The problem is, at least some people remain far too thick and self-centred to realise they need to share the road with others and other types of users. That means necessities like constantly looking where you're going, no matter how much technology you currently have to help you, and being patient because whomever you think is in your way, most have no choice other than to use the road network, whether they're a driver or a passenger.
I suspect that the aggressive behaviour of some is only symptomatic though, because the other thing I noticed was that the horrific crash of May 16 (the same day that NSRW's theme for the day was "Road safety for young people") was the second time in less than nine months that a B-double had cannoned into a coach carrying Victorian school children, causing horrific injuries and trauma including loss of limb.
From a physics point of view, the cause for both crashes was the same. The coach had slowed or stopped because it was supposed to (for a slow zone on the freeway in September; to make a right turn in May), and the B-double didn't slow or stop and pummelled into the back of it.
Also, just looking at the photos of the vehicle damage from each crash it's quite obvious that September's impact was significantly harder.
National Road Safety Week's overall theme for 2023 has been "Pledge to drive so others survive".
Their website - roadsafetyweek.com.au - also asks you to actually pledge the following:
- I pledge to drive as if my loved ones are on the road ahead.
- I will remove all distractions and never use my mobile phone while driving.
- I will not put other people at risk by speeding, driving while tired or under the influence of alcohol/drugs.
- I will protect all vulnerable road users, especially those whose job places them in harm's way, by slowing down and giving them the space they need to be safe.

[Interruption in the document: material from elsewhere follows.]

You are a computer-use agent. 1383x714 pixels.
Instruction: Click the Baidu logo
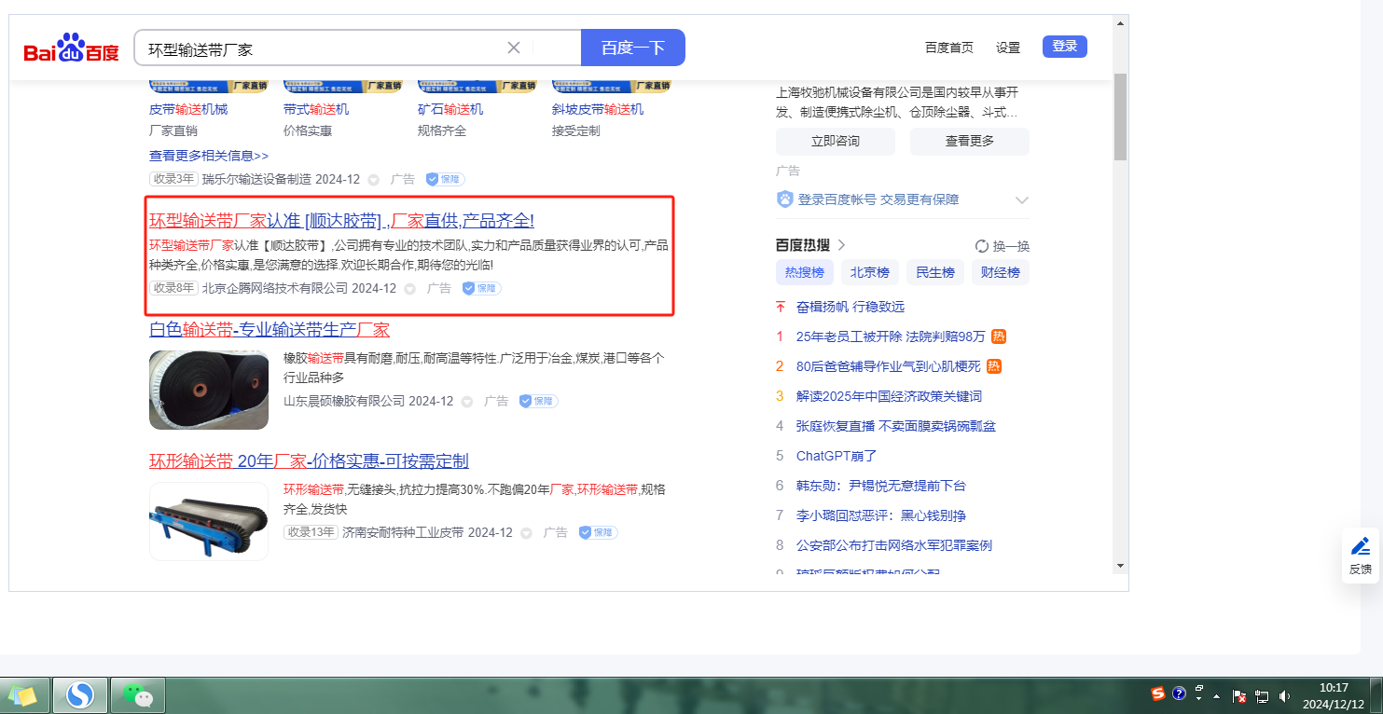click(72, 48)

Two days after the May crash - after the truck driver had been charged and released on bail - fewer than 60,000 pledges (just a simple click on their website) had been made.
It's not just important for one week of the year though.
We have to get it through everyone's heads that most road users - including passengers - have no choice.
From our individual behaviour to transport planning though, we really need to remember that most other uses rely on the road network, including children.